When it comes to memory, the unit is equipped with 24GB of DRAM featuring a 933GB/s bandwidth (we suspect Nvidia uses three HBM2 stacks at around 2.4 GT/s, but the company has not confirmed this). The memory subsystem seems to lack ECC support, which might be a limitation for those who need to work with large datasets. Effectively, Nvidia wants these customers to use its more expensive A100.
Nvidia traditionally does not disclose precise specifications of its compute GPU products at launch, yet we suspect that the A30 is exactly 'half' of the A100 with 3456 CUDA cores, though this is something that is unconfirmed at this point.
Nvidia's A30 comes in a dual-slot full-height, full length (FHFL) form-factor, with a PCIe 4.0 x16 interface and a 165W TDP, down from 250W in case of the FHFL A100. Meanwhile, the A30 supports one NVLink at 200 GB/s (down from 600 GB/s in case of the A100).
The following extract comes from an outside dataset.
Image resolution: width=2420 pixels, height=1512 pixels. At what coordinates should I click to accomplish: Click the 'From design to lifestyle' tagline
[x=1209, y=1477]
The Nvidia A10: A GPU for AI, Graphics, and Video
Nvidia's A10 does not derive from compute-oriented A100 and A30, but is an entirely different product that can be used for graphics, AI inference, and video encoding/decoding workloads. The A10 supports FP32, TF32, blfoat16, FP16, INT8 and INT4 formats for graphics and AI, but does not support FP64 required for HPC.
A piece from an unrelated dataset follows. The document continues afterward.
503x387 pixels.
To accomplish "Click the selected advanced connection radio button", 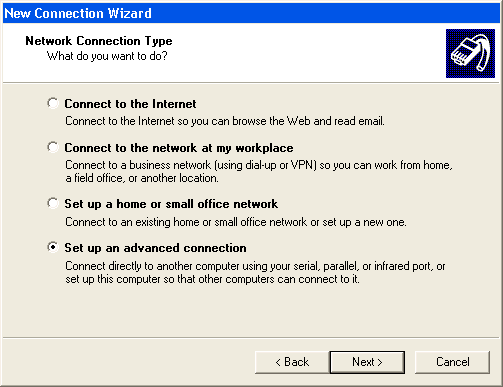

The A10 is a single-slot FHFL graphics card with a PCIe 4.0 x16 interface that will be installed into servers running the Nvidia RTX Virtual Workstation (vWS) software and remotely powering workstations that need both AI and graphics capabilities. To a large degree, the A10 is expected to be a remote workhorse for artists, designers, engineers, and scientists (who do not need FP64).
Nvidia's A10 seems to be based on the GA102 silicon (or its derivative), but since it supports INT8 and INT4 precisions, we cannot be 100% sure that this is physically the same processor that powers Nvidia's GeForce RTX 3080/3090 and RTX A6000 cards. Meanwhile, performance of the A10 (31.2 FP32 TFLOPS, 125 FP16 TFLOPS) sits in the range of the GeForce RTX 3080. The card comes equipped with 24GB of GDDR6 memory offering a 600GB/s bandwidth, which appears to be the memory interface width of the RTX 3090 but without the GDDR6X clock speeds (or power or temperatures).
Pricing and Availability
Nvidia expects its partners to start offering machines with its A30 and A10 GPUs later this year.